• **Page extract**:
::::::::::
Compiler specialisation in automatic differentiation

I am working with finite element method code. In this context, it is (very!!!) useful to use forward automatic differentiation to differentiate the function that, from degrees of freedom, compute the element’s contribution to the residual. Anyway: a function of the form

r = foo(x)

where x, r and everything in between are static arrays.

I started early: ForwardDiff.jl did no exist yet, so I have my homebrew which does essentially the same - I’ll refer to it as Adiff.

At the start of a differentiation process, the partials of a dual number are populated with Adiff:SVector, ForwardDiff:Tuple of zeros and a single one, and some can be propagated quite far into he computations, depending on the structure of foo. Things only get worse when differentiating to higher order. I don’t know about you, but I feel adding zeros and multiplying by ones is a waste of time :smiley: . So I messed around a little:

struct Nix end # structuraly zero
const nix = Nix()
::::::::::
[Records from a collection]
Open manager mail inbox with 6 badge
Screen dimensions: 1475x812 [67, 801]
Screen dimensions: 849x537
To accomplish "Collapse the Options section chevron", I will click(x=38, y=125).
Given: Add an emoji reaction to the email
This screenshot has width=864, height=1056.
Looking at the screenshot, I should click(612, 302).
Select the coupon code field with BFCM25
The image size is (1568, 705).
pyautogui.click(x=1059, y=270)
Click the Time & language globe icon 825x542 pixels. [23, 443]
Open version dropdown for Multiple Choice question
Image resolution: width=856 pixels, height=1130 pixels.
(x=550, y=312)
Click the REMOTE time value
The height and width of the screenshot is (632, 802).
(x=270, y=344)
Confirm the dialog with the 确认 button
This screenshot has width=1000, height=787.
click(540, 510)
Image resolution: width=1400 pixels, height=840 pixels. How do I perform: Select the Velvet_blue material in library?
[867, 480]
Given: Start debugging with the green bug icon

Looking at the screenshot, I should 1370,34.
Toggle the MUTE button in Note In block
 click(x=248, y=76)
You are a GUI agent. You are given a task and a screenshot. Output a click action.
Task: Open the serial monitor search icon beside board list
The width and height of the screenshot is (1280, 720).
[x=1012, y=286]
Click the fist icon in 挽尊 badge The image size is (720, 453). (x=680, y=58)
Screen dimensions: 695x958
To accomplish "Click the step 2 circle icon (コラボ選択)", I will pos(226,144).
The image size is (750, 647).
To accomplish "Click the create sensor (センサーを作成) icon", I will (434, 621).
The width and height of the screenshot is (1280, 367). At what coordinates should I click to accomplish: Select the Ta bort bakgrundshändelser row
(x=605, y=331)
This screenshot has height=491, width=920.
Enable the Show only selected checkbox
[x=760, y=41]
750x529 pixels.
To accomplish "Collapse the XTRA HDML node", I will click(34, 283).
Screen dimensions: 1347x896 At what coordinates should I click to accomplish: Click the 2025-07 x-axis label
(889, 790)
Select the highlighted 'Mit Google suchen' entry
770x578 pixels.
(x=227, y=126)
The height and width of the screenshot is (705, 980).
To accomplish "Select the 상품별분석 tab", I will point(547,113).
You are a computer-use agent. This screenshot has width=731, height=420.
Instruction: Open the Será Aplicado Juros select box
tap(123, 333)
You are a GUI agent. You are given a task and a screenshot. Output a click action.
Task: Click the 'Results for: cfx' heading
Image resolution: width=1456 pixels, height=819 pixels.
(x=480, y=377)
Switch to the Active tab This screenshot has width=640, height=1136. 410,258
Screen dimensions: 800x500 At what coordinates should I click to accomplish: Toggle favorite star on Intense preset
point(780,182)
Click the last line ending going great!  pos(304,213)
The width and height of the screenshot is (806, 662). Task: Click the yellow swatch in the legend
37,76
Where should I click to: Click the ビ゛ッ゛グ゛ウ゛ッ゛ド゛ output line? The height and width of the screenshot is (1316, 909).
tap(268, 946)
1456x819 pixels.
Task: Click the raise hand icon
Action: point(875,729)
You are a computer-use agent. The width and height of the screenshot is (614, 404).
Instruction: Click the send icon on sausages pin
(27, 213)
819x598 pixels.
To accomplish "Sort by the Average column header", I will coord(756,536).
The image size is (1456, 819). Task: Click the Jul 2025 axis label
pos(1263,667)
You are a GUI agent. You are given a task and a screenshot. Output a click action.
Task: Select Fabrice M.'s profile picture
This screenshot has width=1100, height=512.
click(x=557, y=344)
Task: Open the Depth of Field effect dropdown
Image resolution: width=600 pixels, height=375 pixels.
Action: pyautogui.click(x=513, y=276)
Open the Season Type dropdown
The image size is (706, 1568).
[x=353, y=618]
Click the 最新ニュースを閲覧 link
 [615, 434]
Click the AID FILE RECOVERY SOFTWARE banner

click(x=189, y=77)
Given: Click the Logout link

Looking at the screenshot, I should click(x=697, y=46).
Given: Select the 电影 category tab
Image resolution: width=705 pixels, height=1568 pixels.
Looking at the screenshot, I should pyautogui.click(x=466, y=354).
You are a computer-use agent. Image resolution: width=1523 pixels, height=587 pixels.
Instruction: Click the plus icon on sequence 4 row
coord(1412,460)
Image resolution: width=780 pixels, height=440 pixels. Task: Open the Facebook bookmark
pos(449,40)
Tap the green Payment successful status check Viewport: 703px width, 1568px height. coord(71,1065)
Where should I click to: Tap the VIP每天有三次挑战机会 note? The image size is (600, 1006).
::::::::::
• **Work required**: Extend the forum post on compiler specialization in automatic differentiation, starting right after its last line of code.

• **Answer to this problem**:
@inline Base.:*( ::Nix   ,b::Number) = nix
@inline Base.:+( ::Nix   ,b::Number) = b
#... you get the gist
Base.show(io::IO,::Nix) = print(io,"⋅")

# make a few "sparse static" vectors
a = (nix,nix,2,nix,nix,1,nix,nix,nix,nix,nix,nix)
b = (1,nix,nix,2,nix,3,nix,4,nix,5,nix,6)

e = sum(a.*b)
#...

Both @code_native and BenchmarkTools suggest that this technique reduces the number of operations and computing times, and there is no penalty when full vectors are involved in the computations.

The idea now is that the compiler must produce specialised machine code for every combination of sparsity patterns in operations. This will obviously require longer computing times.

But my concern and question is: faced will generating a large number of specialised instances, will the compiler end up throwing the sponge and create a general code - with much worse performance than by just leaving well alone in Adiff and ForwardDiff? Of course the best is just to try, but at least in Adiff, that would be some work, so I am checking whether we can tell outright if this is not a good idea.

Generally, no. The compiler will happilly compile as many specific method instances as the user asks it too until OOM.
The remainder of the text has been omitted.